With Working, the company has rung the bell one more time. There’s no plot. The Stephen Schwartz (pre-Wicked) book and music is more a revue than anything else. Songs are by Schwartz, Lin-Manuel Miranda (Hamilton), James Taylor and Micki Grant, among others. These are stories of cleaning women, waitresses, housewives, firemen, caregivers and the like set to music. Some are funny, some quite touching, all are tuneful and the final effect of the show is remarkable.
Ryan’s industrial-strength cast includes Christine Bandelow, Aidan Burke, Althea Cunningham, Kevin Dabbs, Paul Morgan Donald and Madelaine Knight. Some stand-outs are Bandelow for her heartfelt delivery of the common put-down of the lady who stays home – Just a Housewife. Later she sings of an innovative waitress who demonstrates that waiting tables can be “an art.” Paul Morgan Donald invokes a moving pride-of-labour in his tribute to a stonemason. Kevin Dabbs’ fireman daily puts his own life on the line to save others. Aiden Burke and Madelaine Knight have a moment as two care workers who look after people at the beginning, and end, of their lives.
“It’s a dying breed, the labourer,” observes Mike the Ironworker.
Given the near death of the honest labour of yesteryear, the comment is sad but true. But Mike and many other workers live on in this superlative production.
5 out of 5
And now from Hedwig’s journey through hell to Charlie Brown’s futile effort to keep that darn kite out of the tree. Yes, You’re a Good Man Charlie Brown (Venue 11) is back at the Fringe in a spiffy production from the Opera NUOVA folks. The company is an Edmonton institution that specializes in training classical singers. And this year they find themselves in the Fringe with Clark Gesner’s pocket musical.
They handle the switch from Saracini to Snoopy very well. Much of the charm of Peanuts is often the small voices in keeping with the small people presented and, with the solid support of Randy Mueller at the piano, the young cast of BFA artists is certainly up to the job.
Charlie Brown appeals to all ages.

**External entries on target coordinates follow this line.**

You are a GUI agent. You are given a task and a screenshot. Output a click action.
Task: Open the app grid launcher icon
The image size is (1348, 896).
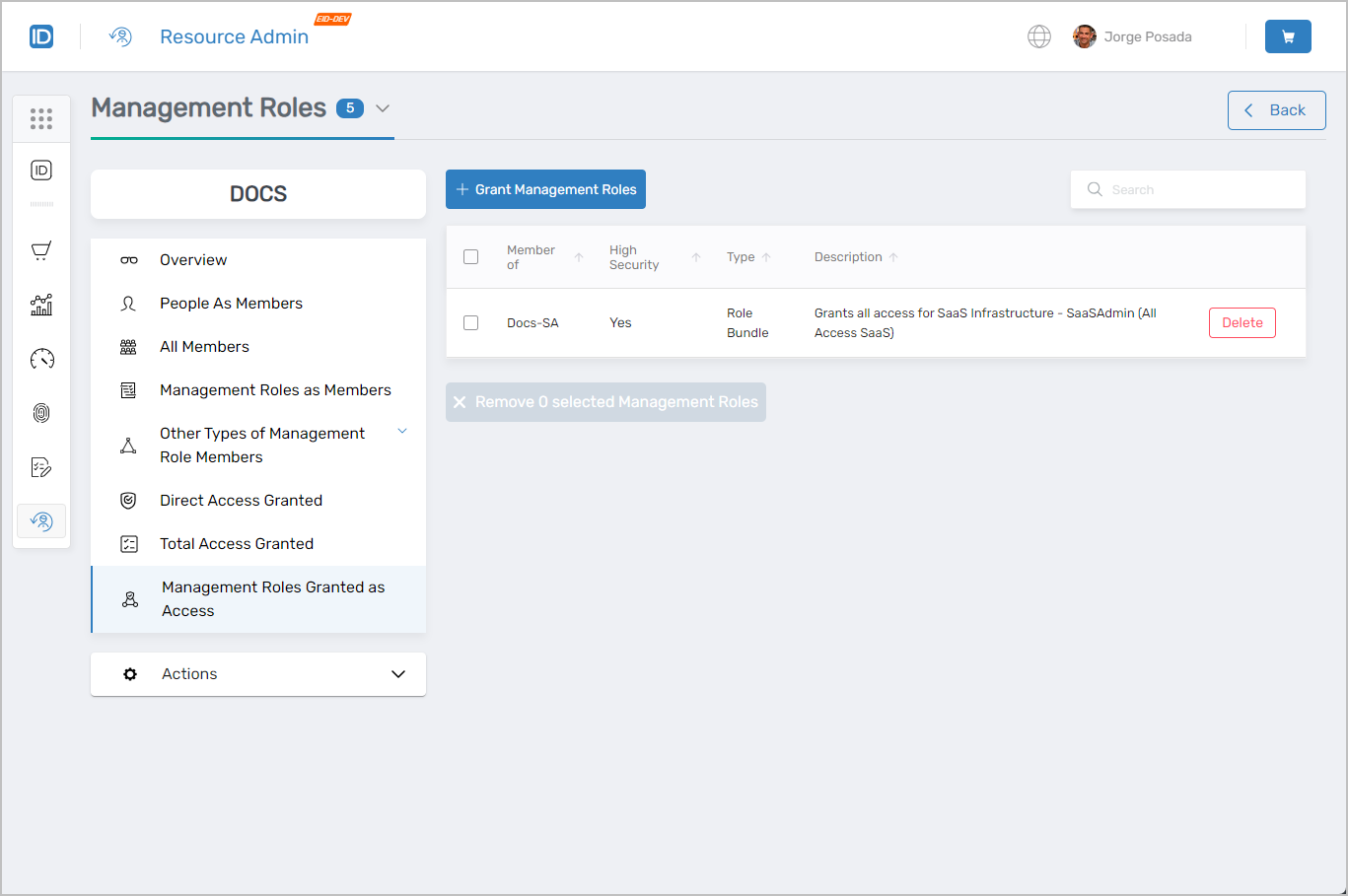pos(40,118)
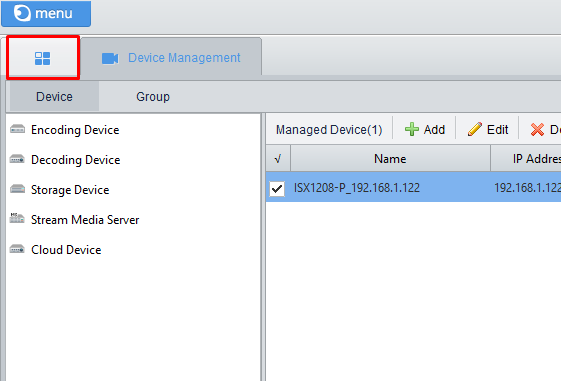Viewport: 561px width, 381px height.
Task: Click the Storage Device icon
Action: [17, 189]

Kids can relate to the insecurities, doubts, daydreams and emotional pitfalls of growing up. And for those of us who are older, well, it’s like meeting the old gang and finding that they haven’t changed a bit.
Kim Mattice Wanat’s direction is sympathetic and creative but most of all picks up on the show’s sense of fun. Corben Kushneryk’s Charlie is a gentle fellow who walks the thin line between being a whiner and just a kid trying to cope with his (many) failings. Emma Houghton is a vulnerable, silver-voiced Sally. Billy Brown’s Linus forms a real relationship with his ever-present comforter in My Blanket and Me. Jake Tkaczyk brings to his Schroeder a fine voice and a dimensional personality. Jordan Sabo’s Snoopy is a comical dog with human characteristics and tears up the place with his hilarious scenery-chomping set piece Suppertime. Lucy, who (as one critic observed) will someday become either a serial killer or a congresswoman, is (of course) THE role and Sarah Ormandy takes an obscene delight in being evil.
Yes, you can become a kid again with You’re a Good Man Charlie Brown.